Sécurité & alarme

Marchés sécurité-alarme : 6 erreurs qui éliminent les TPE de la candidature

Marchés sécurité-alarme : 6 erreurs qui éliminent les TPE de la candidature

Vous montez votre dossier le week-end, vous l'envoyez à 23h59 la veille de la date limite, et trois semaines après vous recevez "Votre offre n'a pas été retenue". Dans 60 % des cas, votre offre n'a même pas été classée. Elle a été écartée à l'analyse de candidature, avant lecture du mémoire technique.

Sur les marchés sécurité électronique, les éliminations administratives sont particulièrement nombreuses parce que le métier est encadré par des autorisations (CNAPS), des agréments (APMIS), des qualifications (APSAD) et des obligations RGPD. Voici les 6 erreurs qui font basculer le pourcentage. Si vous les corrigez, vous montez mécaniquement le taux de marchés où votre offre est lue.

Erreur 1 : agrément CNAPS non à jour au moment du dépôt

Le Conseil National des Activités Privées de Sécurité (CNAPS) délivre les autorisations obligatoires pour exercer en sécurité privée. Si vous proposez : - Installation + télésurveillance des alarmes - Visionnage vidéo en direct (poste de sécurité) - Maintenance avec interventions sur site de prestations protégées

Vous devez avoir l'autorisation CNAPS adaptée (mention "sûreté humaine", "télésurveillance" ou "transport de fonds"). Pour la pure installation matérielle, l'autorisation n'est pas systématique.

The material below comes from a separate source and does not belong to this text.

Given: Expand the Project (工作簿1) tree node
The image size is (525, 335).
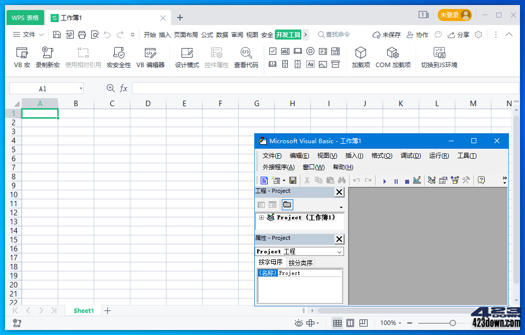Looking at the screenshot, I should pos(261,217).
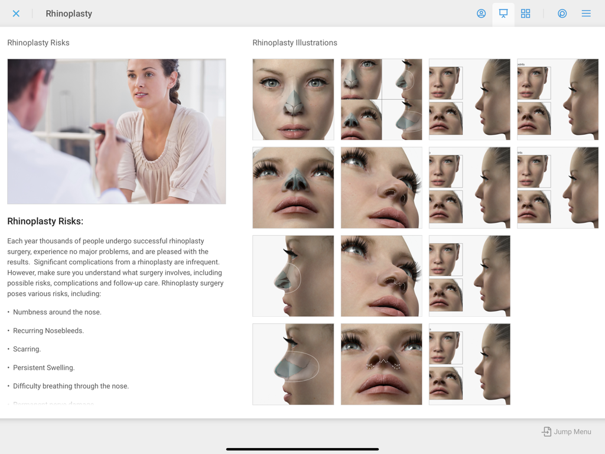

Ce qui élimine les TPE : l'autorisation CNAPS est délivrée pour 5 ans mais doit être renouvelée 6 mois avant échéance. Sur le DCE, l'acheteur demande l'attestation en cours de validité à la date de dépôt. Si vous êtes à 4 mois de l'échéance avec un renouvellement en cours, vous présentez une attestation périmée techniquement, écarté.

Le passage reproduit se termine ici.